Records contained in a dataset:

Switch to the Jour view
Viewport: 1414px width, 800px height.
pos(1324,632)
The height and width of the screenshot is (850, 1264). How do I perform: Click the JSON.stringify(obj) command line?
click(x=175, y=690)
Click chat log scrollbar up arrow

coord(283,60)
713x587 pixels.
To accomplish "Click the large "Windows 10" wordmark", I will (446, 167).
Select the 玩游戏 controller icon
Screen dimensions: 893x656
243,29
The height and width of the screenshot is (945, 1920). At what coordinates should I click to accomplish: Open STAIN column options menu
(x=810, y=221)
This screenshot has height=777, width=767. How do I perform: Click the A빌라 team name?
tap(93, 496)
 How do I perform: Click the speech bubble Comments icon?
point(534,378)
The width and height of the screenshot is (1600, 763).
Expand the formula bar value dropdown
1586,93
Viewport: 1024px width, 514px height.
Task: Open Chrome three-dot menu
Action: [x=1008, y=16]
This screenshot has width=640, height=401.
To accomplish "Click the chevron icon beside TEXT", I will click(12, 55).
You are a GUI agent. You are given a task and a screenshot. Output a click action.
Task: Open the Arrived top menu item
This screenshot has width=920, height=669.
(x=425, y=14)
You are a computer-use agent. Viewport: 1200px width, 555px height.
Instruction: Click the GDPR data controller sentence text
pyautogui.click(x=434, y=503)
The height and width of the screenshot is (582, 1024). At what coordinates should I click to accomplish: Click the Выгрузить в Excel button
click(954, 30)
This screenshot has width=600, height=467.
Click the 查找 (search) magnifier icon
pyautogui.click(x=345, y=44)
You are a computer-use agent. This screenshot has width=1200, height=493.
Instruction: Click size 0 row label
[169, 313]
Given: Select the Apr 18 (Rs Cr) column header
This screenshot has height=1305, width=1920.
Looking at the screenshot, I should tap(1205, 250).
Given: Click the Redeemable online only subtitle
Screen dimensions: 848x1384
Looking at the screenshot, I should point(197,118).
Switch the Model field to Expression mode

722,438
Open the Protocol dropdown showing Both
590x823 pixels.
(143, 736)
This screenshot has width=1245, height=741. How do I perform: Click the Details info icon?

* INSTRUCTIONS FOR THE TASK:
A word-for-word restatement of the data above is required.

* OUTPUT FOR THIS TASK:
Switch to the Jour view
Viewport: 1414px width, 800px height.
pos(1324,632)
The height and width of the screenshot is (850, 1264). How do I perform: Click the JSON.stringify(obj) command line?
click(x=175, y=690)
Click chat log scrollbar up arrow

coord(283,60)
713x587 pixels.
To accomplish "Click the large "Windows 10" wordmark", I will (446, 167).
Select the 玩游戏 controller icon
Screen dimensions: 893x656
243,29
The height and width of the screenshot is (945, 1920). At what coordinates should I click to accomplish: Open STAIN column options menu
(x=810, y=221)
This screenshot has height=777, width=767. How do I perform: Click the A빌라 team name?
tap(93, 496)
 How do I perform: Click the speech bubble Comments icon?
point(534,378)
The width and height of the screenshot is (1600, 763).
Expand the formula bar value dropdown
1586,93
Viewport: 1024px width, 514px height.
Task: Open Chrome three-dot menu
Action: [x=1008, y=16]
This screenshot has width=640, height=401.
To accomplish "Click the chevron icon beside TEXT", I will click(12, 55).
You are a GUI agent. You are given a task and a screenshot. Output a click action.
Task: Open the Arrived top menu item
This screenshot has width=920, height=669.
(x=425, y=14)
You are a computer-use agent. Viewport: 1200px width, 555px height.
Instruction: Click the GDPR data controller sentence text
pyautogui.click(x=434, y=503)
The height and width of the screenshot is (582, 1024). At what coordinates should I click to accomplish: Click the Выгрузить в Excel button
click(954, 30)
This screenshot has width=600, height=467.
Click the 查找 (search) magnifier icon
pyautogui.click(x=345, y=44)
You are a computer-use agent. This screenshot has width=1200, height=493.
Instruction: Click size 0 row label
[169, 313]
Given: Select the Apr 18 (Rs Cr) column header
This screenshot has height=1305, width=1920.
Looking at the screenshot, I should tap(1205, 250).
Given: Click the Redeemable online only subtitle
Screen dimensions: 848x1384
Looking at the screenshot, I should point(197,118).
Switch the Model field to Expression mode

722,438
Open the Protocol dropdown showing Both
590x823 pixels.
(143, 736)
This screenshot has width=1245, height=741. How do I perform: Click the Details info icon?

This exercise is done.